The leading decision is In Canadian National Railway Co. v. McKercher LLP, 2013 SCC 39, the Supreme Court of Court considered whether a law firm could accept a retainer to act against a current client on an unrelated matter and bring a lawsuit against a current client on behalf of another client.

McKercher examined a lawyer’s duty of loyalty and found that it has three dimensions:

1) a duty to avoid conflicting interests,
2) a duty of commitment to the client’s cause,
3) and a duty of candour.

The duty of commitment entails that, subject to law society rules, a lawyer or law firm as a general rule should not summarily drop a client simply to avoid conflicts of interest. The duty of candour requires disclosure of any factors relevant to the ability to provide effective representation. A lawyer should advise an existing client before accepting a retainer that will require him or her to act against the client.

The Court examined the risk to effective representation that arises when a lawyer acts concurrently in different matters for clients whose immediate legal interests are directly adverse. The bright line rule against concurrent retainers applies to concurrent representation in both related and unrelated matters.

The duty of commitment to the client’s cause suggests that a law firm should not summarily and unexpectedly terminate a retainer as a means of circumventing conflict of interest rules.
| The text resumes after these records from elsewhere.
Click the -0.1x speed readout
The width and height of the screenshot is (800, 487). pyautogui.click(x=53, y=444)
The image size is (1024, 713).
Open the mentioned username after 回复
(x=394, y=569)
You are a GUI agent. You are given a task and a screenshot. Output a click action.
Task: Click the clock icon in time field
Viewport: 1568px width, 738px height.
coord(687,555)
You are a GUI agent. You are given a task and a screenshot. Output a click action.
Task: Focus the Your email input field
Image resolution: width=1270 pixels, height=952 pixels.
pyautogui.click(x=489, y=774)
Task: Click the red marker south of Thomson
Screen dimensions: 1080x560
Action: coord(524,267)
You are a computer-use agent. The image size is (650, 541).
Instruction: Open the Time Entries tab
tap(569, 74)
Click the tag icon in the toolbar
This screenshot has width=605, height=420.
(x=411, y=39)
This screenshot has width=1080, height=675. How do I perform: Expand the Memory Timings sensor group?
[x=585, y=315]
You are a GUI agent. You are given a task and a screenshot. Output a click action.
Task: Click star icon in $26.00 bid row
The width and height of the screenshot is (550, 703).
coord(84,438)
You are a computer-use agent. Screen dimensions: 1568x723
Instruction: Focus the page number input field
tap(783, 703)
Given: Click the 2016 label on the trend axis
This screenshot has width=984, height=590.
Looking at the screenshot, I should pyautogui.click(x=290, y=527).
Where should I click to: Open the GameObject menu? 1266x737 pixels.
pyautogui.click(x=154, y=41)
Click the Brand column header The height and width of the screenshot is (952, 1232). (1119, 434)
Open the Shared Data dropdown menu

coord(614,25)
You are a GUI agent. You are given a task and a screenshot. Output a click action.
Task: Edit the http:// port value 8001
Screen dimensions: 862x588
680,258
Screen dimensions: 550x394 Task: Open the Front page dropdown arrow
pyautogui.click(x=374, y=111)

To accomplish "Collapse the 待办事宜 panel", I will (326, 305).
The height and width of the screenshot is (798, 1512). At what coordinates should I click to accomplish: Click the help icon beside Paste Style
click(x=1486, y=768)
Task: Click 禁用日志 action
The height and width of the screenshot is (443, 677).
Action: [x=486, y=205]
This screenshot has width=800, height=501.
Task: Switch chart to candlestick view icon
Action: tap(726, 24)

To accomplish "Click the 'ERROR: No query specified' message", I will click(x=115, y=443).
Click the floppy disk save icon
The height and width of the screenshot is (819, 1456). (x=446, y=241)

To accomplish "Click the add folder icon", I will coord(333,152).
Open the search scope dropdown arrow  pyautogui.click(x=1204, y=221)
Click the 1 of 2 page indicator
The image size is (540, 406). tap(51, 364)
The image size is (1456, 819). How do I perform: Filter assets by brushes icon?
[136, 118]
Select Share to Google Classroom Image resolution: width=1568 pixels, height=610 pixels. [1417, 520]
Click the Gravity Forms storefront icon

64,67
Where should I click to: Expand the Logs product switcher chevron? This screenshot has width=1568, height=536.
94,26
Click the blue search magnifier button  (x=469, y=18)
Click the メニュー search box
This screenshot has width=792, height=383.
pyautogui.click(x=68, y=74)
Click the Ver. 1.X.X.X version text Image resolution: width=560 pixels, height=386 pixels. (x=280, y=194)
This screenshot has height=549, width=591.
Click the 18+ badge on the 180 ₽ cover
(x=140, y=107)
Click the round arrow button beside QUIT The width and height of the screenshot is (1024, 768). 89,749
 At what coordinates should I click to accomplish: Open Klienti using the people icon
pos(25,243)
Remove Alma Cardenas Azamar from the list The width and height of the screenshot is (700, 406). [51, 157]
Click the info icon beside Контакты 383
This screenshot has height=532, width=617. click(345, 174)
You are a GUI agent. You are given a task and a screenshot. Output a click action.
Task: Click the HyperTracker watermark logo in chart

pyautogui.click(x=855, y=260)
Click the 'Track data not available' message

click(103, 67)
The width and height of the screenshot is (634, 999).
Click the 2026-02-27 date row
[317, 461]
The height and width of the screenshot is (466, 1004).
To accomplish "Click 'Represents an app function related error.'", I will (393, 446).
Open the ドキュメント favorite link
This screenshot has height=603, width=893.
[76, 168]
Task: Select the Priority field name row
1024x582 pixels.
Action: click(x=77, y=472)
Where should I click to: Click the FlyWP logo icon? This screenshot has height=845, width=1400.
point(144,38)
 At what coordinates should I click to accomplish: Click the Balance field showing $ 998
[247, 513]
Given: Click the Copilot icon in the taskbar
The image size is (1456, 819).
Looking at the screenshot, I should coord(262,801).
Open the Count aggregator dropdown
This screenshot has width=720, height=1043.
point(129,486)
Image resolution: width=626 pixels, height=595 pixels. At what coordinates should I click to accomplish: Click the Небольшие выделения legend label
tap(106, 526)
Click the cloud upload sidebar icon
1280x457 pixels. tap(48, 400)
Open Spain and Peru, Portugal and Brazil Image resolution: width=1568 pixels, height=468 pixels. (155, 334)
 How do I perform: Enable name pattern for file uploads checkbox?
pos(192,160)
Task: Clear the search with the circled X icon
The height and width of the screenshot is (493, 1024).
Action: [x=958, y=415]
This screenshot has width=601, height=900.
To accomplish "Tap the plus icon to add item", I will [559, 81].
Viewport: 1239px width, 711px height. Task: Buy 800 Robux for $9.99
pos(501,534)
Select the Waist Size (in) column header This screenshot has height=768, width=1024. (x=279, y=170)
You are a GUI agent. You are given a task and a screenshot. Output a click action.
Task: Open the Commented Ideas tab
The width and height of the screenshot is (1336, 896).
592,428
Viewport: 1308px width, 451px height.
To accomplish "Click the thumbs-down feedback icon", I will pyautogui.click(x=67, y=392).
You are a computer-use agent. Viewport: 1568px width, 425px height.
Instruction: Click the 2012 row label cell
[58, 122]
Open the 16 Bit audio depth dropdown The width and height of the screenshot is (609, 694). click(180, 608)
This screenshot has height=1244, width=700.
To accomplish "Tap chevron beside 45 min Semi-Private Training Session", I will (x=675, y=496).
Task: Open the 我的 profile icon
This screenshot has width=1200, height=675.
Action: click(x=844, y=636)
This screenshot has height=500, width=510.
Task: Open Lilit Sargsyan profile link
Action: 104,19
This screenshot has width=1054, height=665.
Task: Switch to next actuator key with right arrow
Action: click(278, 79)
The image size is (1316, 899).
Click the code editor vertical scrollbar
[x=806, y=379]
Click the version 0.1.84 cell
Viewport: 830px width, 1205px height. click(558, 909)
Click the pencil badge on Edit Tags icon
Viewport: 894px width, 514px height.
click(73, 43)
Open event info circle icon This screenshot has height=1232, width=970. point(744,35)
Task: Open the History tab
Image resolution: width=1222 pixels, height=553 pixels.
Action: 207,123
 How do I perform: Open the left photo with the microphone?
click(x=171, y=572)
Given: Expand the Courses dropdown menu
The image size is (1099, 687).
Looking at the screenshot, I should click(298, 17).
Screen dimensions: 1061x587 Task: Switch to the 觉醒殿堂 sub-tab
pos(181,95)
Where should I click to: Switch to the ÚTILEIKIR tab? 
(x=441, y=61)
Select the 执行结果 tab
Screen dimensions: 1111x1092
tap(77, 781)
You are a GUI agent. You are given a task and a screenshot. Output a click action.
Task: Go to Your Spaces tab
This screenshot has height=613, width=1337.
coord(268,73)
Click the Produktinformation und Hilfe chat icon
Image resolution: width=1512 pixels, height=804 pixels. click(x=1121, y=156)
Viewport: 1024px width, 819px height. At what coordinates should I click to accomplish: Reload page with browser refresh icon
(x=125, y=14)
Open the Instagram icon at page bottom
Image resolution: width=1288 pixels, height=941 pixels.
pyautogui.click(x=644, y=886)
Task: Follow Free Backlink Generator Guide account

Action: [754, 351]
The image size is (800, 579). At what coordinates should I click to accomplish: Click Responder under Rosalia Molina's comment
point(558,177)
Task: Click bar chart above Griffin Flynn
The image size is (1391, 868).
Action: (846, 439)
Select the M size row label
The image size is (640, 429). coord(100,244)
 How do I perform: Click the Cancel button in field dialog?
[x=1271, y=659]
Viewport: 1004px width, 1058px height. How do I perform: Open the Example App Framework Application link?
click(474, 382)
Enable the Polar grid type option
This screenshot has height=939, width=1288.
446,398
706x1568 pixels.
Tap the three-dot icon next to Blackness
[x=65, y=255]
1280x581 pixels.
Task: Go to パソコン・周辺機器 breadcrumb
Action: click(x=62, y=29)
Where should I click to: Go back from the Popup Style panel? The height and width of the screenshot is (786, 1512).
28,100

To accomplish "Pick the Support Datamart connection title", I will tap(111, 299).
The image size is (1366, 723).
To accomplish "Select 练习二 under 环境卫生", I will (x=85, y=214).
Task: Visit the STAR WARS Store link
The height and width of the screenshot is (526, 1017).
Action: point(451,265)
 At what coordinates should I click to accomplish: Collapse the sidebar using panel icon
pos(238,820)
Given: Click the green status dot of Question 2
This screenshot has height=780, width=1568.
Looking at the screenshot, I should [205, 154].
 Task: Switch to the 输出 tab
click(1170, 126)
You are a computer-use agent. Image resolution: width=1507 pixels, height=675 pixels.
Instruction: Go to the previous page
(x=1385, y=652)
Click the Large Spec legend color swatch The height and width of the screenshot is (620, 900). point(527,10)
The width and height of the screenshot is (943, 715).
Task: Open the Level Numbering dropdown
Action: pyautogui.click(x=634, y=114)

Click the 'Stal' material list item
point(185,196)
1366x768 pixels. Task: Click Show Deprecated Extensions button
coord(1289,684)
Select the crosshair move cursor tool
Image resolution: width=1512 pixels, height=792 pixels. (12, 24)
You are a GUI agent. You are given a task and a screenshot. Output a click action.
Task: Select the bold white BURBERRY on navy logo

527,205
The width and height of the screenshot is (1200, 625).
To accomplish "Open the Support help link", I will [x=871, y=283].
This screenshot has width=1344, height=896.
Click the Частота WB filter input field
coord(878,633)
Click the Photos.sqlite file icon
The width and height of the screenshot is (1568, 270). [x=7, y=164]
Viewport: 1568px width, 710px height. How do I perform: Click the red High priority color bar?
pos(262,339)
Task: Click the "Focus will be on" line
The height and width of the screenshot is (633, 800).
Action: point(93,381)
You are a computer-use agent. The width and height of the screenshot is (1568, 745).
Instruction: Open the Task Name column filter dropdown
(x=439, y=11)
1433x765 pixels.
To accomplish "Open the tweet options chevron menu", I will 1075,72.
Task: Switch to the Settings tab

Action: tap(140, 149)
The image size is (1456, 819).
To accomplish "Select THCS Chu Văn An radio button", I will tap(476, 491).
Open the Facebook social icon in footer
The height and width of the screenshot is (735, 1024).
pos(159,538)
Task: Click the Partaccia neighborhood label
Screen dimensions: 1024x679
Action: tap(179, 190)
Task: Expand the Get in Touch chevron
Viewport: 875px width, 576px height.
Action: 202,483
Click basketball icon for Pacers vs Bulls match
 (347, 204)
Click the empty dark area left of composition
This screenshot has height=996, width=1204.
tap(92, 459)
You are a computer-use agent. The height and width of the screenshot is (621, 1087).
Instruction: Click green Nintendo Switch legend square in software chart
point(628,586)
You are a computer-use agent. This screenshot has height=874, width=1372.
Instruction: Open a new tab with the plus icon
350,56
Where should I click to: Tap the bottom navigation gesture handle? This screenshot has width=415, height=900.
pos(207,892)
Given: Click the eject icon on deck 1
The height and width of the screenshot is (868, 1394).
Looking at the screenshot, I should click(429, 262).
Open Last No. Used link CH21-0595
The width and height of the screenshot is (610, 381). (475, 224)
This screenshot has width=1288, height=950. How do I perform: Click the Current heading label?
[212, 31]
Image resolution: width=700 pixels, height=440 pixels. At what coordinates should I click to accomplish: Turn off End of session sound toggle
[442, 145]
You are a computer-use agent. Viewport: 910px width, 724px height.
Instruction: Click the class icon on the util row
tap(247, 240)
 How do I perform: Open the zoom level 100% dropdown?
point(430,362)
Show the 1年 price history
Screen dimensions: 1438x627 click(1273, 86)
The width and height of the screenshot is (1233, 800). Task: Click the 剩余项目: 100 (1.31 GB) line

The McKercher firm had committed itself to act loyally for CN on the personal injury, real estate and receivership matters. McKercher was bound to complete those retainers, unless the client discharged it or acted in a way that gave McKercher cause to terminate the retainers. McKercher breached its duty of commitment to CN’s causes when it terminated its retainer with CN on two of these files. It is clear that a law firm cannot terminate a client relationship purely in an attempt to circumvent its duty of loyalty to that client: De Beers Canada Inc. v. Shore Gold Inc., 2006 SKQB 101, 278 Sask. R. 171, at para. 17;

The court in McKercher at paras. 11, 63 and 65 wrote as follows:

[11] As regards the appropriate remedy to McKercher’s breaches, I conclude that the only concern that would warrant disqualification in this case is the protection of the repute of the administration of justice. A breach of the bright line rule normally attracts the remedy of disqualification. This remains true even if the lawyer-client relationship is terminated subsequent to the breach. However, certain factors may militate against disqualification, and they must be taken into consideration. As the motion judge did not have the benefit of these reasons, I would remit the matter to the Queen’s Bench for redetermination in accordance with them.

[63] The third purpose that may be served by disqualification is to protect the integrity and repute of the administration of justice. Disqualification may be required to send a message that the disloyal conduct involved in the law firm’s breach is not condoned by the courts, thereby protecting public confidence in lawyers and deterring other law firms from similar practices.

[65] … [C]ourts faced with a motion for disqualification on this third ground should consider certain factors that may point the other way. Such factors may include: (i) behaviour disentitling the complaining party from seeking the removal of counsel, such as delay in bringing the motion for disqualification; (ii) significant prejudice to the new client’s interest in retaining its counsel of choice, and that party’s ability to retain new counsel; and (iii) the fact that the law firm accepted the conflicting retainer in good faith, reasonably believing that the concurrent representation fell beyond the scope of the bright line rule and applicable law society restrictions.